12 August 2021

Out of Context: On Engineering (Definitions)

"[...] engineering is fundamentally committed to the translation of scientific facts and information to concrete machines, structures, materials, processes, and the like that can be used by men." (Eric A Walker, "Engineers and/or Scientists", Journal of Engineering Education Vol. 51, 1961)

"Engineering is a method and a philosophy for coping with that which is uncertain at the earliest possible moment and to the ultimate service to mankind. It is not a science struggling for a place in the sun. Engineering is extrapolation from existing knowledge rather than interpolation between known points. Because engineering is science in action - the practice of decision making at the earliest moment - it has been defined as the art of skillful approximation." (Ronald B Smith, "Engineering Is…", Mechanical Engineering Vol. 86 (5), 1964)

"Engineering is the art of skillful approximation; the practice of gamesmanship in the highest form. In the end it is a method broad enough to tame the unknown, a means of combing disciplined judgment with intuition, courage with responsibility, and scientific competence within the practical aspects of time, of cost, and of talent." (Ronald B Smith, "Professional Responsibility of Engineering", Mechanical Engineering Vol. 86 (1), 1964)
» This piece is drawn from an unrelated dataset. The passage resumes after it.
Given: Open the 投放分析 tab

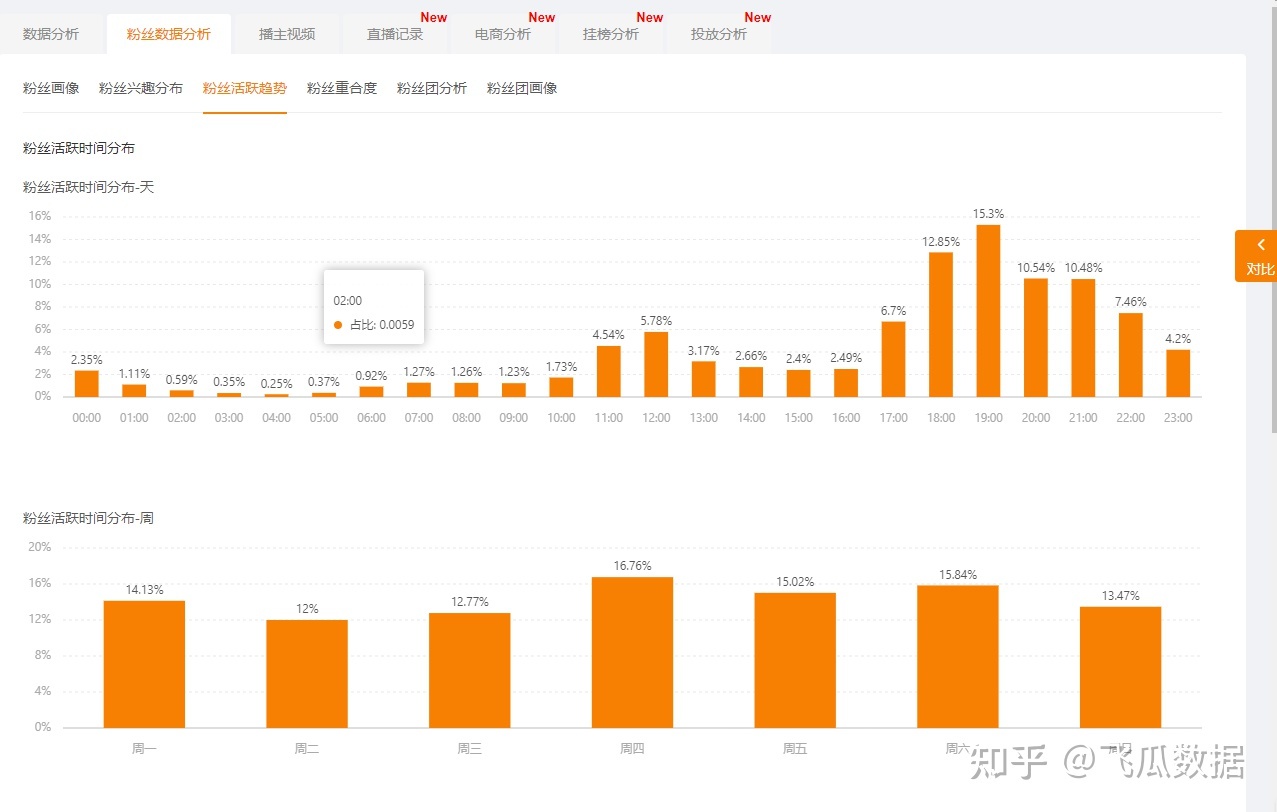Looking at the screenshot, I should (719, 34).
"Engineering is knowledge work." (Dorothy A Winsor, "Writing Like an Engineer: A Rhetorical Education", 1966)

"Engineering is a profession, an art of action and synthesis and not simply a body of knowledge. Its highest calling is to invent and innovate." (Daniel V DeSimone & Hardy Cross, "Education for Innovation", 1968)

"Engineering is superficial only to those who view it superficially. At the heart of engineering lies existential joy." (Samuel C Florman, "The Existential Pleasures of Engineering", 1976)
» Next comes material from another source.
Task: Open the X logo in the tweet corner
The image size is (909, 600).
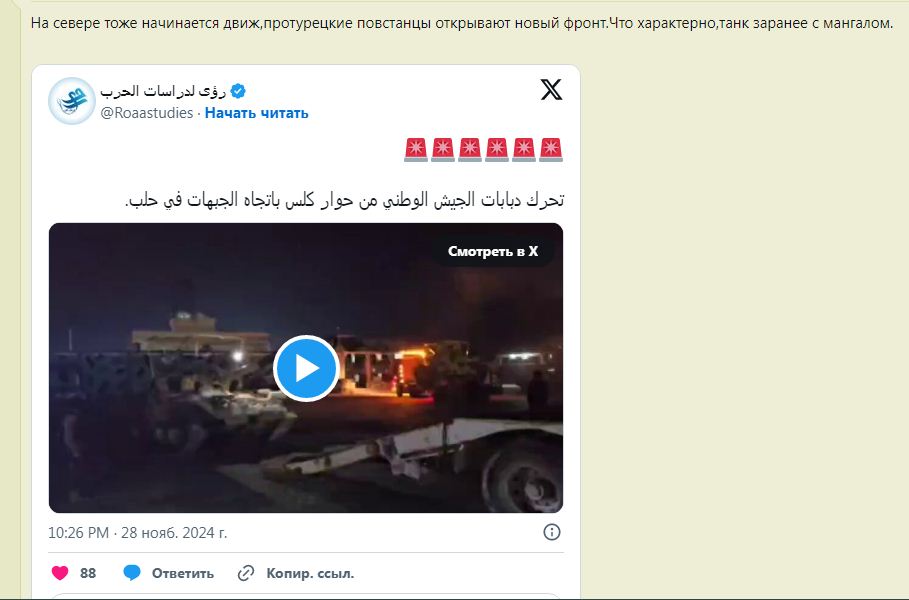Action: pyautogui.click(x=551, y=90)
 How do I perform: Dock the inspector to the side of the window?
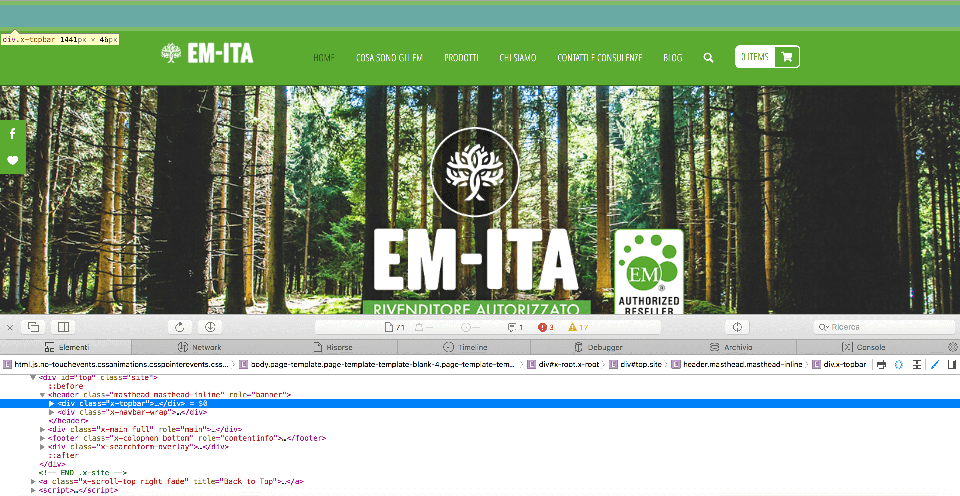tap(63, 327)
"Engineering or Technology is the making of things that did not previously exist, whereas science is the discovering of things that have long existed." (David Billington, "The Tower and the Bridge: The New Art of Structural Engineering", 1983)
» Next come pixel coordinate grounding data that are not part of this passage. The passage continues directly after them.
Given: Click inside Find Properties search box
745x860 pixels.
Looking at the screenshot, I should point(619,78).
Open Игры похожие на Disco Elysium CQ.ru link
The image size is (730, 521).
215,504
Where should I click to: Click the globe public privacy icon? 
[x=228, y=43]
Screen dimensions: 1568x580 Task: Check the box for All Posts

"Engineering, like poetry, is an attempt to approach perfection." (Henry Petroski, "To Engineer Is Human: The Role of Failure in Successful Design", 1985)

"[...] engineering is physics applied to structures and machines. They and chemistry are the sciences that biologists need to explain the structure and mechanism of living things." (R McNeill Alexander, "Dynamics of Dinosaurs and Other Extinct Giants", 1989)

"Good engineering is not a matter of creativity or centering or grounding or inspiration or lateral thinking, as useful as those might be, but of decoding the clever, even witty, messages the solution space carves on the corpses of the ideas in which you believed with all your heart, and then building the road to the next message." (Fred Hapgood, "Up the infinite Corridor: MIT and the Technical Imagination", 1993)

"Engineering is the application of scientific principles toward practical ends." (Steve McConnell, "After the Gold Rush: Creating a True Profession of Software Engineering", 1999)

"Engineering isn't about perfect solutions; it's about doing the best you can with limited resources." (Randy Pausch, "The Last Lecture", 2008)

"Engineering is a living branch of human activity and its frontiers are by no means exhausted." (Igor I Sikorsky)

"Engineering is an art of simplification, and the rules - when and how to simplify - are a matter of experience and intuition." (Olle I Elgerd)

"Engineering is like dancing; you don’t learn it in a darkened lecture hall watching slides: you learn it by getting out on the dance floor and having your toes stepped on." (Jack Alford)

"Engineering is not merely knowing and being knowledgeable, like a walking encyclopedia; engineering is not merely analysis; engineering is not merely the possession of the capacity to get elegant solutions to non-existent engineering problems; engineering is practicing the art of the organizing forces of technological change. [...] Engineers operate at the interface between science and society." (Gordon S Brown)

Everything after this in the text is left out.